I agree. Of course. I want to think it could make a difference, make people strip the blinders from their unwilling eyes and SEE.
Huh.
Anyway, his silence is telling us all we need to know.
We are living in a surreal world.
Catholic priests are saying it’s a mortal sin to vote for Biden, a life-long, devout Catholic.
And now Bob Woodward is telling us that Trump knew how deadly the virus was back on February 7th but told the country it was just a “little flu, ”and that it would be gone soon. That generals are “pussies” for caring about our Allies. It’s all on tape.
These statements should have triple exclamation points after them, but instead they are just, well—more news.
I think I’ve been reluctant to write anything recently because there is so much already out there, assaulting us hourly—like what I just quoted and so much more, and I haven’t wanted to add to the blitz. Reading magazine and newspaper articles, looking at TV news, has become for me and maybe for you, like watching a train wreck, both compelled and terrified by the horror.
But I needed to gather my mind, speak something to my commitment to write a post every few weeks, stay in touch with the many friends with whom I can’t connect individually, let them know how I am doing through what is beginning to seem like an actual war.

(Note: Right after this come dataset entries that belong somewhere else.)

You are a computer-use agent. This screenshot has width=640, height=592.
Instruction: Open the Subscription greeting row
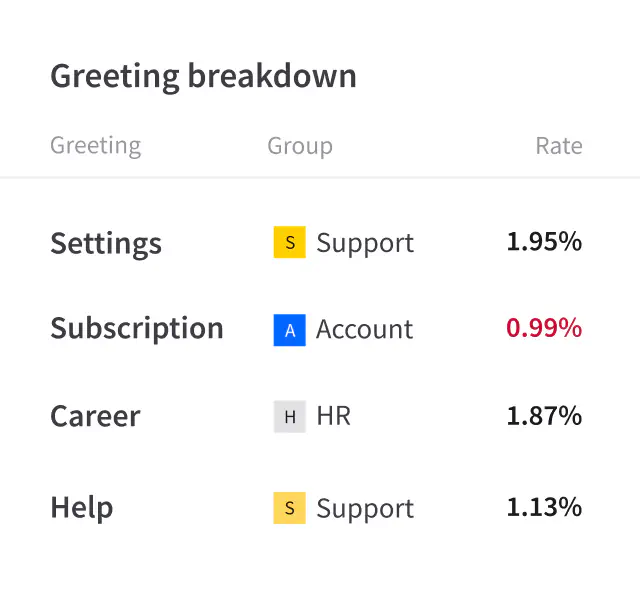(x=137, y=329)
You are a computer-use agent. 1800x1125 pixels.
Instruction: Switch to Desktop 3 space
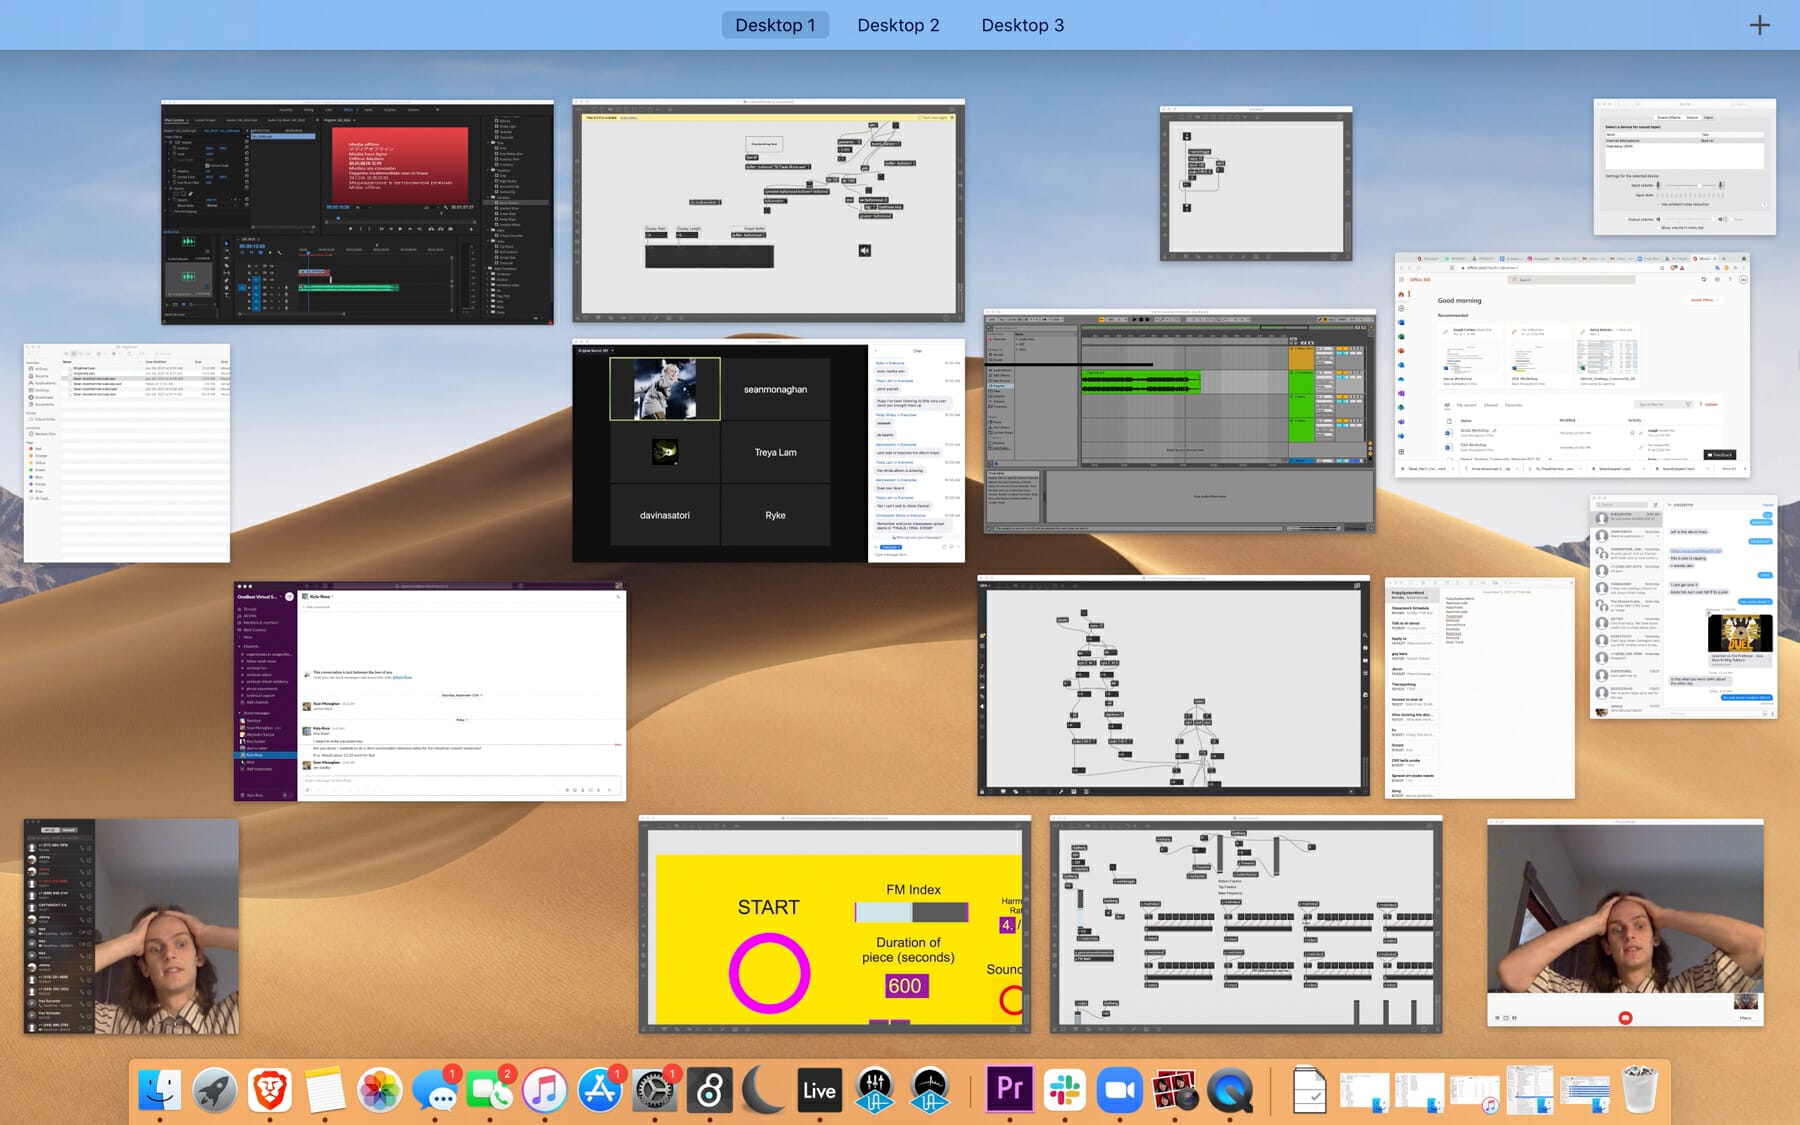[1022, 25]
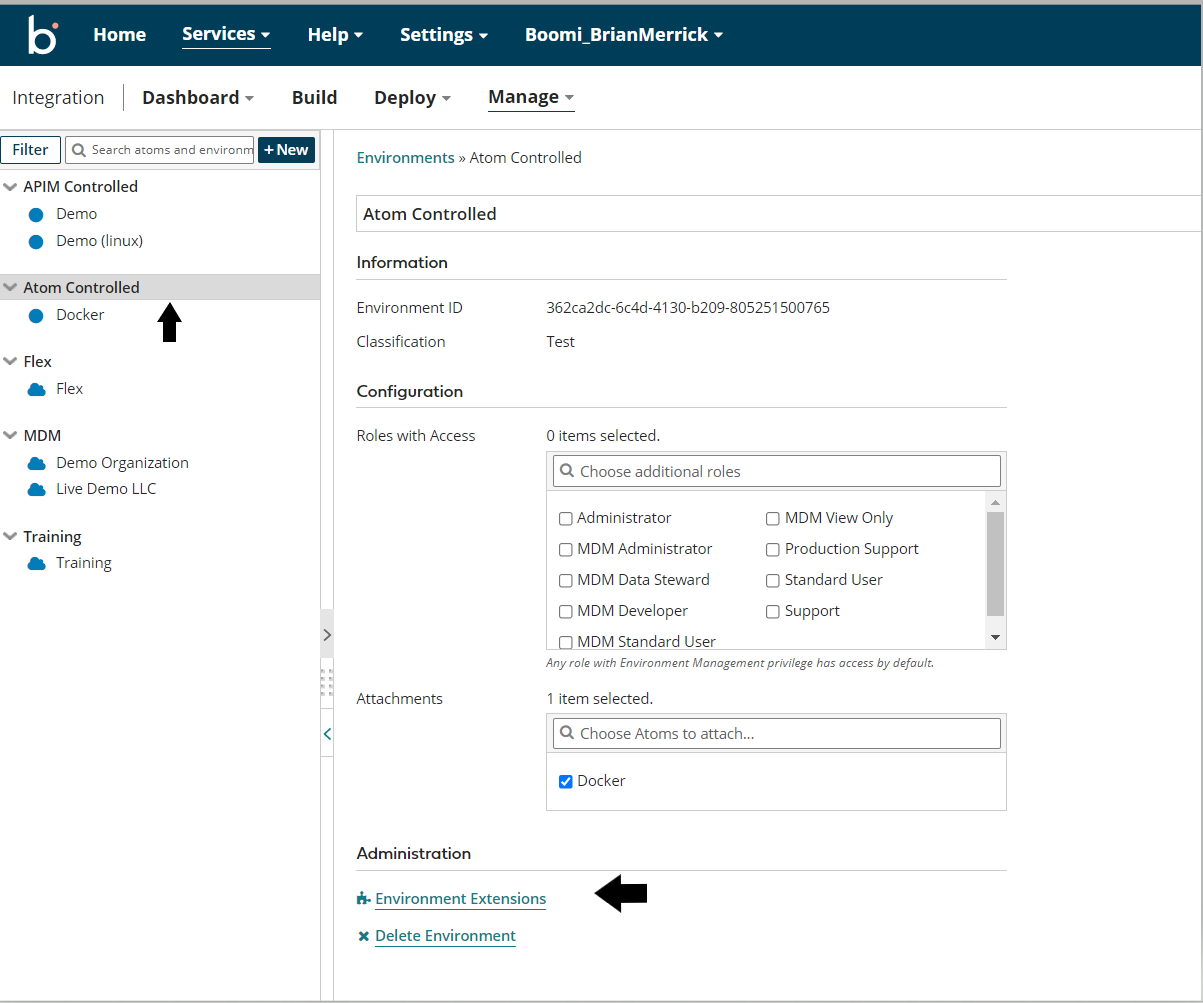
Task: Click the cloud icon beside Live Demo LLC
Action: click(x=37, y=489)
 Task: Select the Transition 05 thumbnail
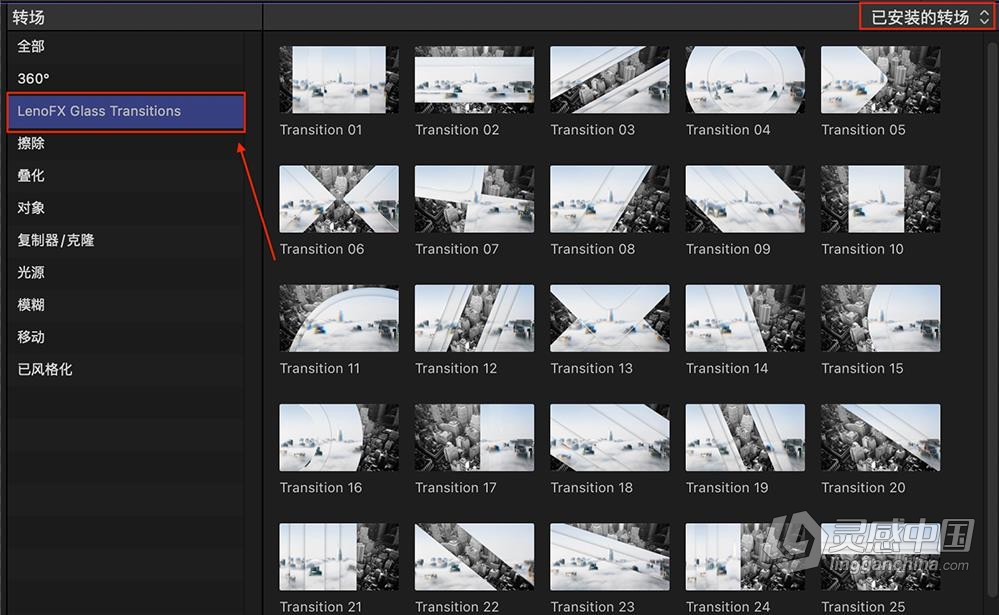click(880, 79)
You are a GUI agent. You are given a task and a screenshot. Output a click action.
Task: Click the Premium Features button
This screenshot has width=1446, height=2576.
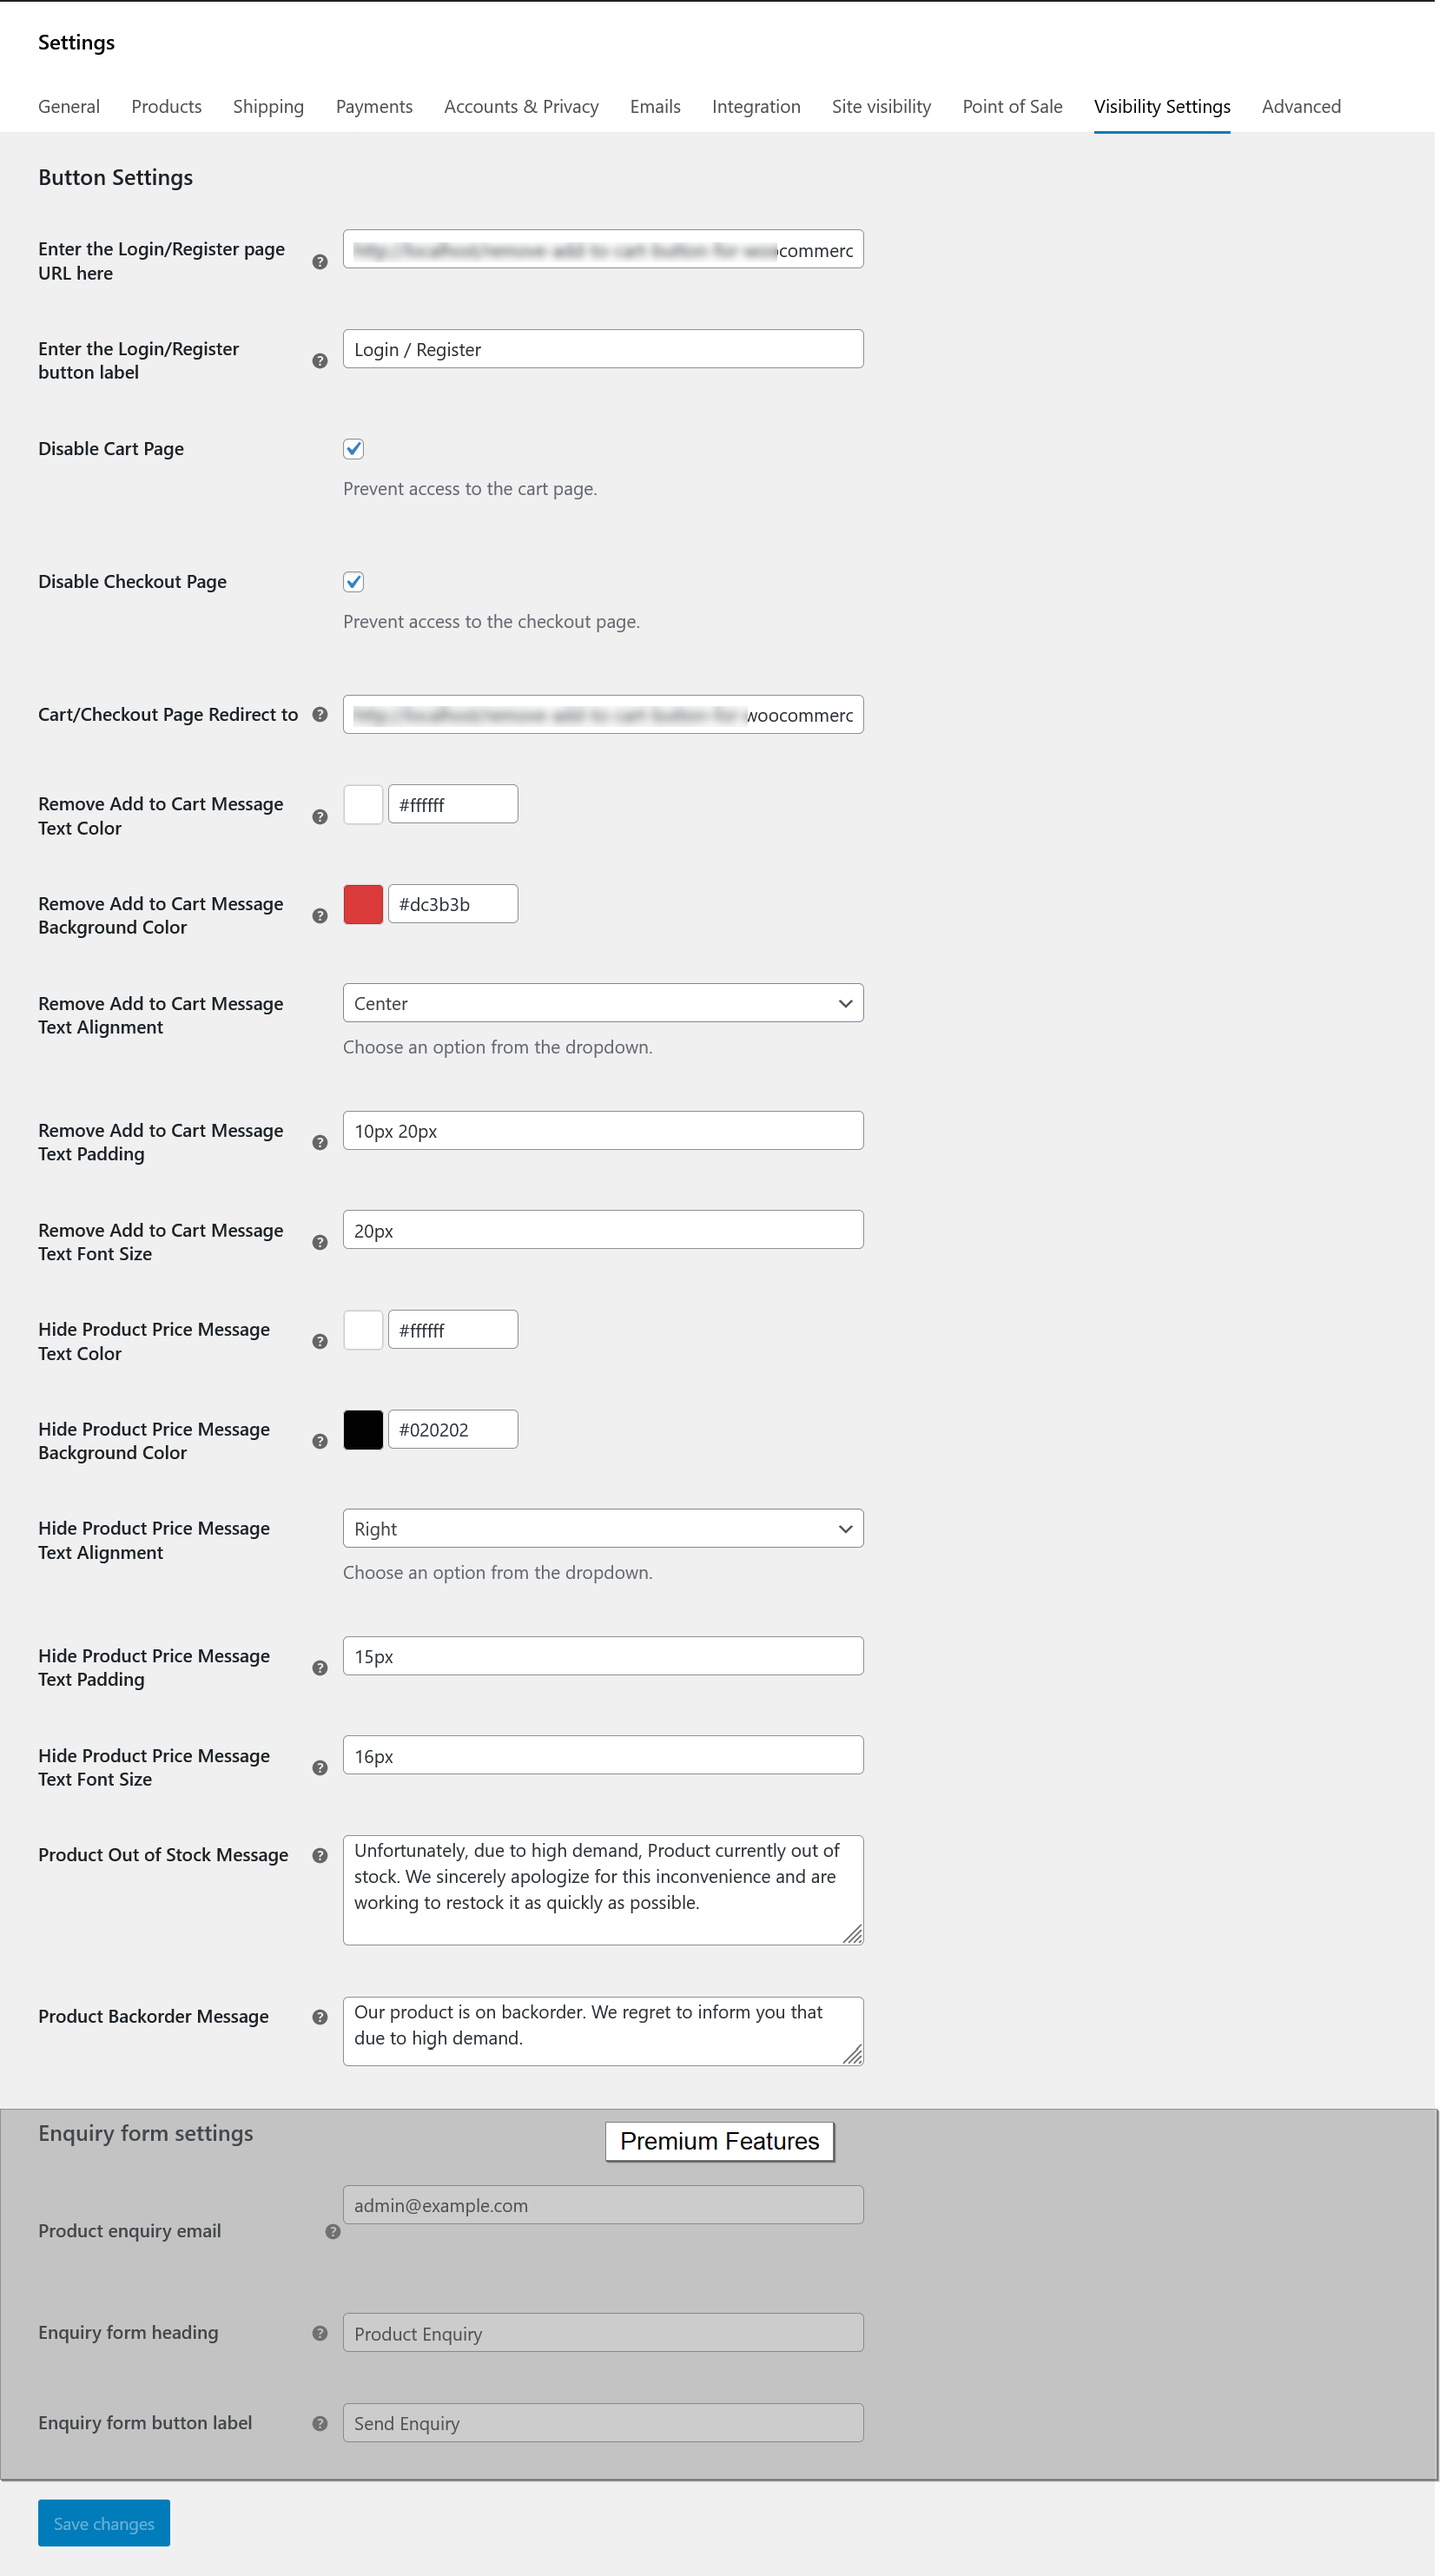[x=719, y=2141]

And I need to say, there have been good things too, like my last week’s recording of an “Enlighten, Uplift and Inspire” podcast with Deborah Adamy, a lovely woman who produces them weekly, and having a really good interview by a Trinity College alumna for yet another Zoom session on my new book, I Am Not A Juvenile Delinquent. Listen/watch here: https://youtu.be/LICutl_dfms I’m excited to be be recording a half-hour poetry show for NewTV, which was recently named best community media station and has won several Emmys, at the end of the month.
Working on publicity for the book and receiving so much positive feedback has been grounding and affirming for me. Walking in the woods and playing with Stella, being hugged by my husband, eating corn on the cob and garden tomatoes, gathering with wonderful friends, both new and old, have been healing breaks from this strange state of suspension.
I’ve been allowing awareness of the dangerous political situation we are in to pull all the oxygen out of my air.
I need to fix this.
Gazing at at the picture, wishing for a how-to answer, I want to be like Stella, who lives her life one day at a time, accepting things as they are.
So I’ll wait in the doorway to whatever the next place is--- listening, watching, trying to breathe, and yes, hoping, like Stella, that joy may be possible tomorrow.